We hope this article has helped expand your clinical knowledge of supraventricular tachycardias.
References
- 1. Page RL, Joglar JA, Caldwell MA,et al. 2015 ACC/AHA/HRS Guideline for the Management of Adult Patients With Supraventricular Tachycardia: Executive Summary: A Report of the American College of Cardiology/American Heart Association Task Force on Clinical Practice Guidelines and the Heart Rhythm Society. Circulation. 2015; 133(14). doi: 10.1161/CIR.0000000000000310.
- 2. Brugada J, Katritsis DG, Arbelo E, et al. 2019 ESC Guidelines for the management of patients with supraventricular tachycardia
The Task Force for the management of patients with supraventricular tachycardia of the European Society of Cardiology (ESC): Developed in collaboration with the Association for European Paediatric and Congenital Cardiology (AEPC). Eur. Heart J. 2020; 41(5): 655–720. doi: 10.1093/eurheartj/ehz467.
- 3. Almendral J, Castellanos E, Ortiz M. Paroxysmal Supraventricular Tachycardias and Preexcitation Syndromes. Rev Esp Cardiol. 2012; 65(5): 456-69. doi: 10.1016/j.rec.2011.11.020.

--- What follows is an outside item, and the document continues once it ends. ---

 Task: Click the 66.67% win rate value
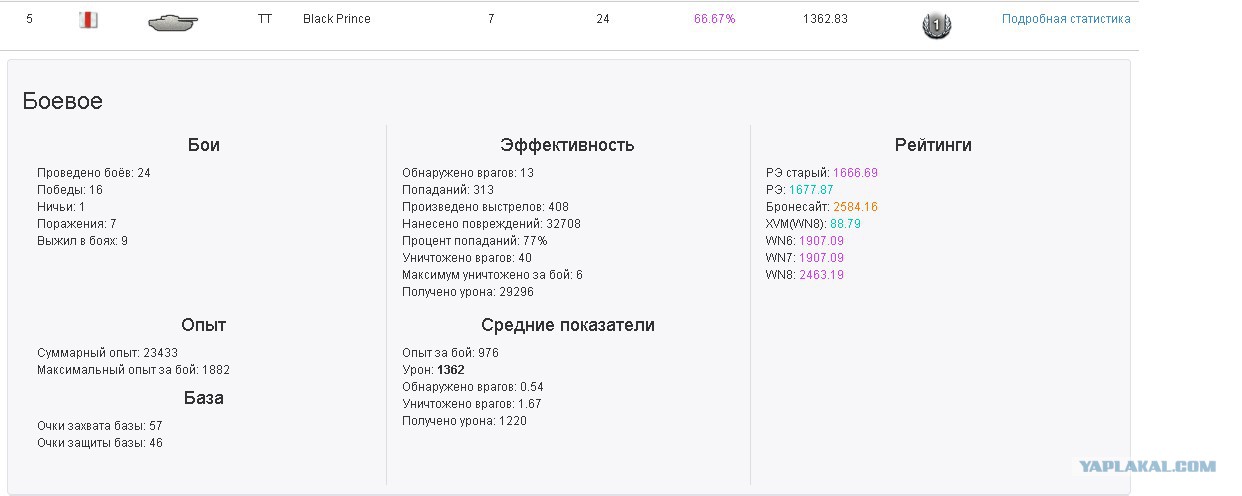click(x=714, y=19)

- 4. Surawicz B, Knilans TK. Chou’s electrocardiography in clinical practice, 6th ed. Philadelphia: Elservier; 2008.
- 5. Katritsis DG, Sepahpour A, Marine JE, et al. Atypical atrioventricular nodal reentrant tachycardia: prevalence, electrophysiologic characteristics, and tachycardia circuit. Europace. 2015; 17(7): 1099–1106 doi: 10.1093/europace/euu387.
- 6. Roberts-Thomson KC, Kistler PM, Kalman JM. Atrial Tachycardia: Mechanisms, Diagnosis, and Management. 2005; 30(10): 529-573 doi: 10.1016/j.cpcardiol.2005.06.004.
- 7. Olshansky B, Sullivan RM. Inappropriate Sinus Tachycardia. Europace. 2019; 21(2): 194-207. doi: 10.1093/europace/euy128.
- 8. Ahmed A, Pothineni NVK, Charate R, et al. Inappropriate Sinus Tachycardia: Etiology, Pathophysiology, and Management: JACC Review Topic of the Week. J Am Coll Cardiol. 2022 Jun 21; 79(24): 2450-2462. doi: 10.1016/j.jacc.2022.04.019.